50. Additional Resources • IPython notebooks from pycon 2013.

51. My info Tweet me @beckerfuffle Find me at beckerfuffle.com These slides and more @ github.com/mdbecker

Editor's Notes

Good morning everyone, My name is Michael Becker, I work in the Data Analysis and Management team at AWeber, an email marketing company in Chalfont, PA I'm also the founder of the DataPhilly Meetup group You can find me online @beckerfuffle on Twitter. At beckerfuffle.com, and I'm also mdbecker on github. I'll be posting the materials for this talk on my github.
So I want to start this talk by thanking those who came before me. None of the content from this talk is original. It's been influenced heavily by various other talks and resources around the web. This talk is based primarily on the "Machine Learning 101" tutorial from the scikit-learn documentation.
Additional thanks also to Jake Vanderplas for creating an excellent set of ipython notebooks for pycon 2013 which I've used for my code samples. This talk will only cover a subset of what's available in these resources. I recommend you have a look at those to learn more about scikit-learn. I’m not currently a contributor to the scikit-learn project or in any way affiliated with it. I’m just a very happy user.
Machine learning algorithms can figure out how to perform important tasks based on previously seen data. To illustrate this point, let's take a look at two simple machine learning tasks. This plot represents data of two types. One is colored red; the other is colored blue. A classification algorithm may be used to draw a dividing line between the two clusters of points. This task may seem simple, but it illustrates an important point. By drawing this separating line, we have created a model which can generalize to new data: if you drop another point onto the plane which is unlabeled, this model can predict whether it's a blue or a red point.
This plot shows a series of values that appear correlated. A plot like this could for example represent the prices of houses on the y axis and the square footage of those houses on the x axis. We can pretty easily fit a line to this set of data. Again, this is an example of fitting a model to data, such that the model can make generalizations about new data. The model has been learned from the training data, and can be used to predict the result of test data: we might be given an x-value (square footage), and the model would allow us to predict the y value (price). Again, this might seem like a trivial task, but it is a basic example of the type of problem you can solve with Machine Learning.

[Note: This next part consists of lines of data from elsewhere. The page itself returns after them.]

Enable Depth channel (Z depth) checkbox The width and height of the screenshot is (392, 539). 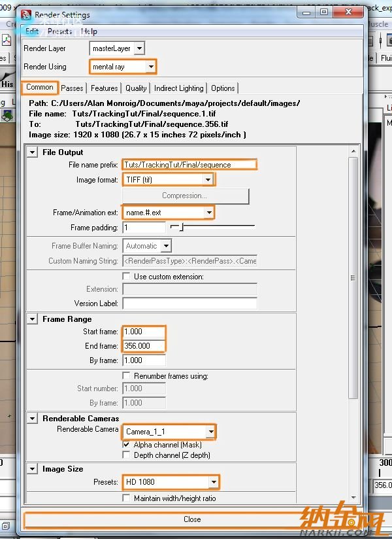pyautogui.click(x=127, y=455)
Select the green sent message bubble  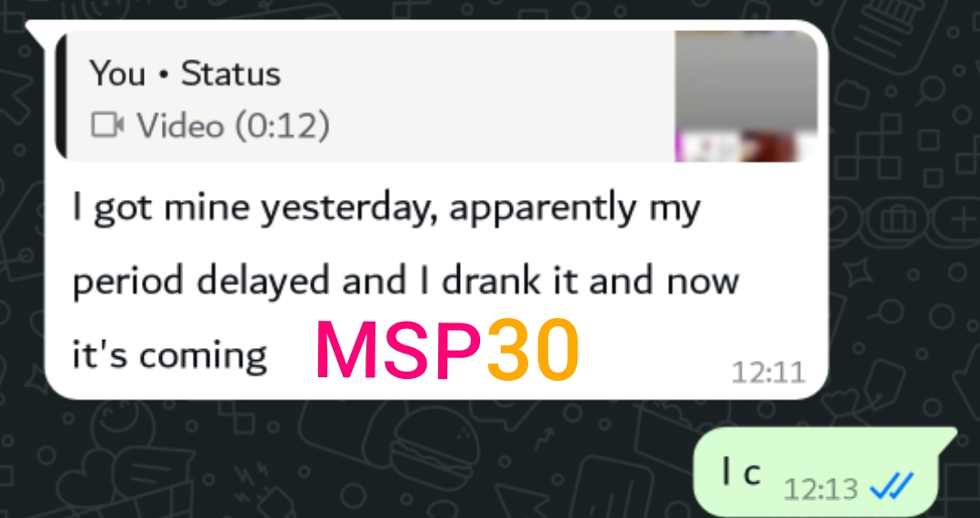pos(825,473)
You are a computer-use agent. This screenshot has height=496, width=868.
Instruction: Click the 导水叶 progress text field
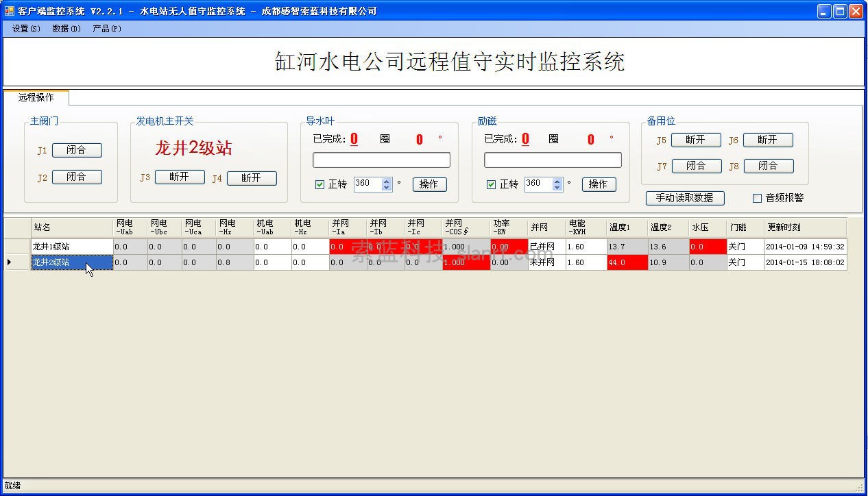[x=381, y=160]
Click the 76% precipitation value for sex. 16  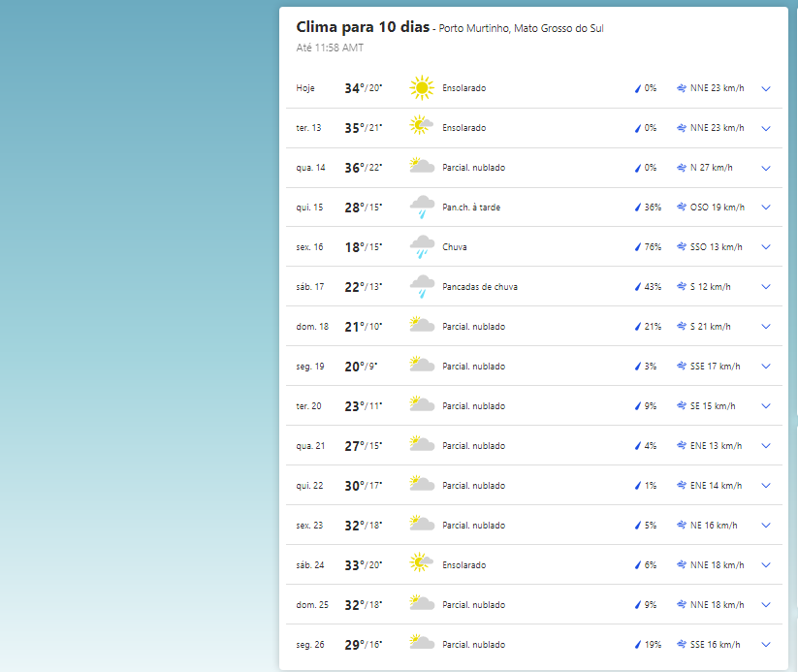tap(651, 246)
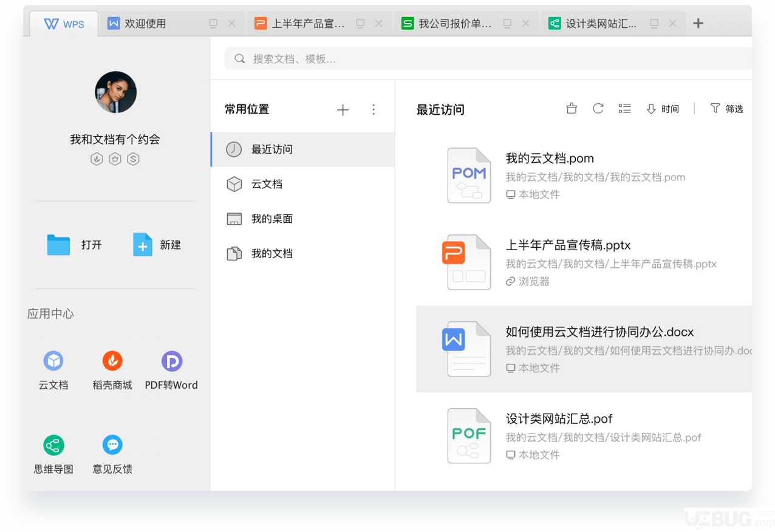The width and height of the screenshot is (775, 532).
Task: Open the three-dot menu beside 常用位置
Action: pos(374,109)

Data in scikit-learn is usually represented as a 2d-array.. The size of the array is expected to be [n_samples by n_features] n_samples refers to the number of samples: each sample is an item to process. A sample can be a document, a picture, a sound, a row in a database, or anything you can describe with a fixed set of quantitative traits. n_features refers to the number of features or distinct traits that can be used to describe each item in a quantitative manner. Features are generally real-valued, but may be boolean or discrete-valued in some cases. You have to choose your features in advance, but you can have as few or as many features as you want. Some of your features can represent traits that are relatively rare in your data set. In this case this feature would be set to zero for samples where it is not found.
As an example of a simple dataset, let's look at the iris dataset which comes with scikit-learn. The data consists of measurements of three different species of irises.

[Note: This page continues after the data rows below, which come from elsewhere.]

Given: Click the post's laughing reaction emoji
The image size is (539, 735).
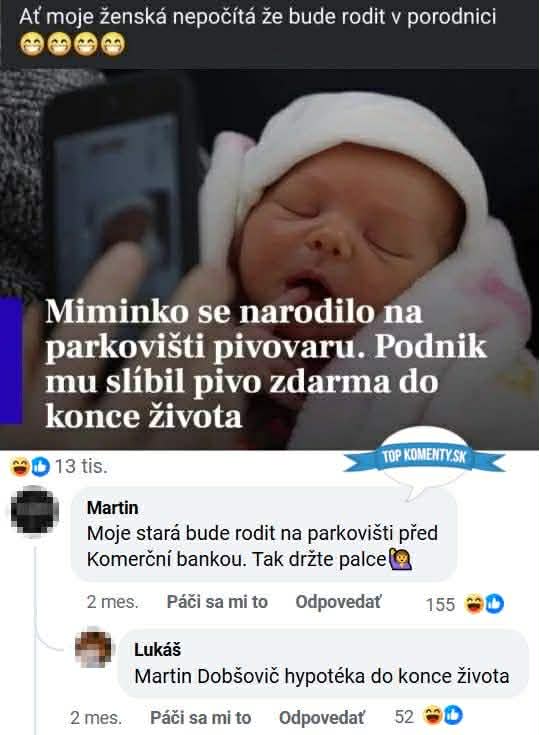Looking at the screenshot, I should point(20,466).
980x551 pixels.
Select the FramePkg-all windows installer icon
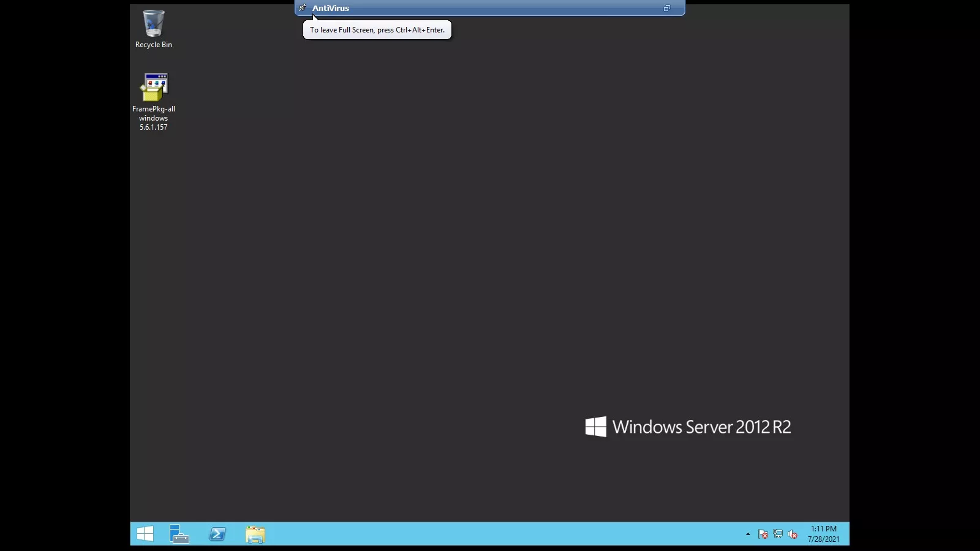pyautogui.click(x=153, y=87)
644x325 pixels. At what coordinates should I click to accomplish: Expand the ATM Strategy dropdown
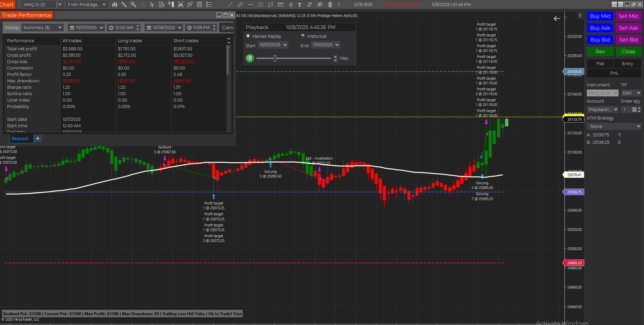click(x=614, y=126)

The data contains (4) features for each sample. Each sample represents an individual flower. For each flower the features are: sepal length sepal width petal length petal width
The iris dataset also contains the species of flower which is one of 3 classes.

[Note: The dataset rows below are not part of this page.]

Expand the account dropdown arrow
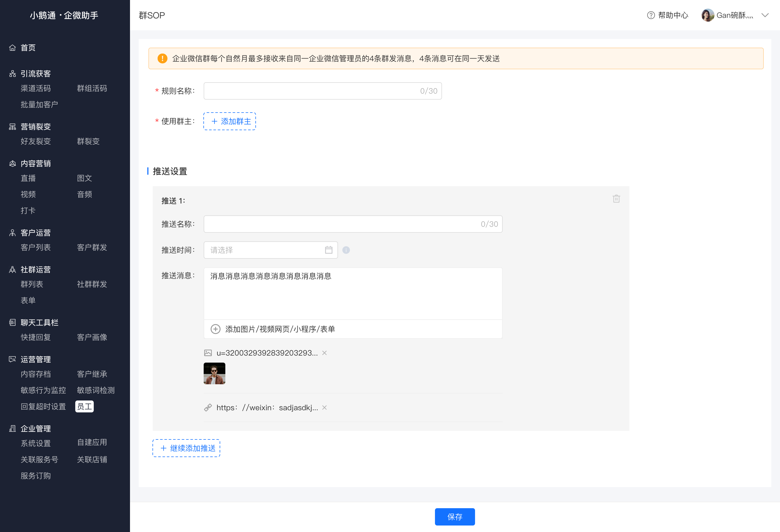(x=765, y=15)
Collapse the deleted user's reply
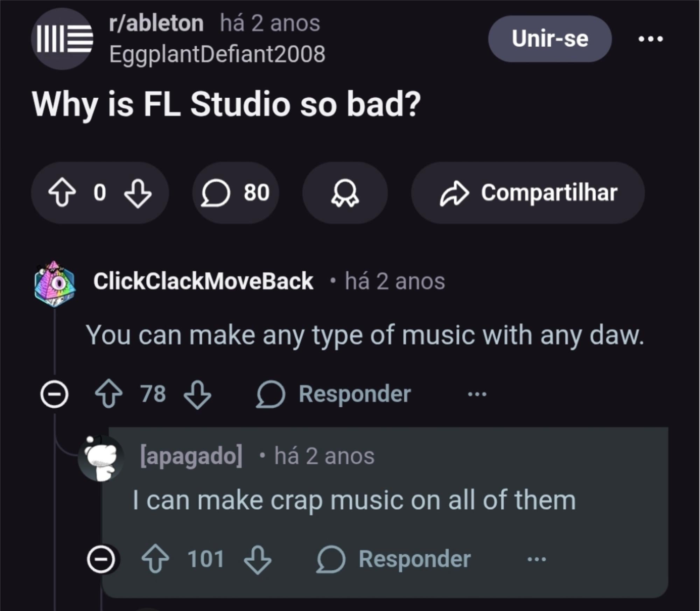Screen dimensions: 700x611 101,559
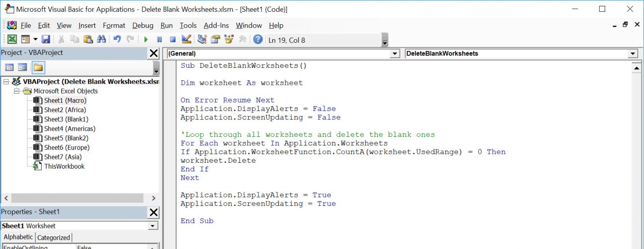Run the current macro with Run Sub icon

click(x=145, y=39)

scikit-learn embeds a copy of the iris data along with a helper function to load it into numpy arrays
The resulting dataset is called a “Bunch” object: you can see what's available using the method keys()
The features of the sampled flowers are stored in the data attribute of the dataset Data is a 2d array of 150 samples (by) 4 features Here we can see what an individual sample looks like
The information about the class of each sample is stored in the target attribute of the dataset While data is a 2d array...
target is a 1d array with 1 class per sample (150).
The names of the classes are stored in the target_names attribute. This can be used to convert the numerical target values to a human readable format.
The iris data has 4 features. We can’t easily visualize all 4 features plus the labels in a 2 or 3 dimensional graph. However one method for visualizing this data could be to plot two of the dimensions using a simple scatter-plot. In this plot we’ve graphed: y-axis: sepal width x-axis: sepal length The blue class seems reasonably distinct in this visualization. Unfortunately, it's hard to visually separate the green and the red classes using this technique.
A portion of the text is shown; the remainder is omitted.